> **Challenges**
[a] In the NFS server cache bug report, which function does either a malloc or takes the lru entry, with a chance to sleep in both cases?
[b] Carry on the NFS server cache bug report from where its text stops.

> **Text provided**
══════
Subject: NFS server cache bug
To: None <bugs@openbsd.org>
From: None <rick@snowhite.cis.uoguelph.ca>
List: tech-kern
Date: 08/10/2002 11:13:01
I have no idea if this race condition problem still lives in any of the
current source code trees, but I bumped into it when testing V4 and
thought I'd let you know.

The basic problem is that nfsrv_getcache() does either a malloc or
gets the lru entry (with a potential to sleep in both cases). While
sleeping, it is possible for a retried copy of the same request to
get into the cache, resulting in duplicates and potential problems
later. My code base is now quite different, but I think the following
fixes the problem.
══════
> **Supplied information**
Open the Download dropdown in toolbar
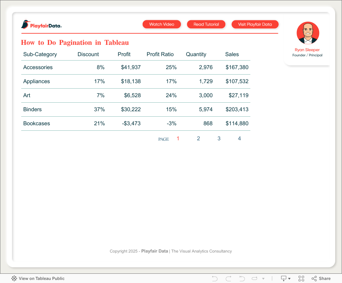 point(286,279)
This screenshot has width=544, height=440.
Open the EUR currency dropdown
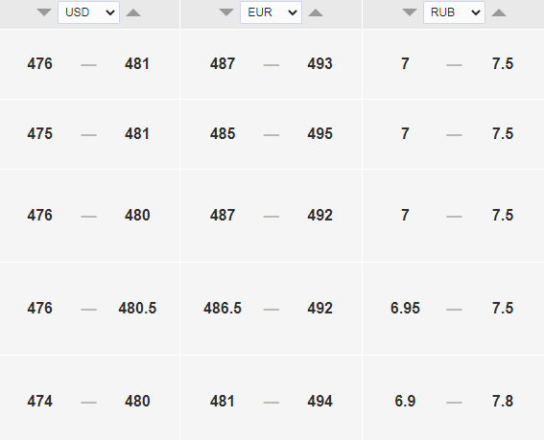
══════
> **Exercise answers**
[a] nfsrv_getcache()

[b]
Basically, move the malloc to the top, before the search loop and change
the "else" case to look for an unlocked entry without sleeping and fall
back on using the newly malloc'd one, avoiding any sleeps after the
search loop.

Here is a "diff -c" for the nfs_srvcache.c that was in OpenBSD 2.6.
(If the entire file is more useful, you can get it via anonymous
ftp to snowhite.cis.uoguelph.ca in pub/nfs/nfs_srvcache.c.fixed.)

In case you are wondering, the V4 server did ok at the recent bakeoff
(although it still is missing some capabilities and needs more work) and
the CITI folks at the Univ. of Michigan are working on the client.
(I'll be putting an updated tarball on the ftp site soon, but unless you
 are really keen, it might be better to wait until the code is merged
 with the Univ. of Michigan work.)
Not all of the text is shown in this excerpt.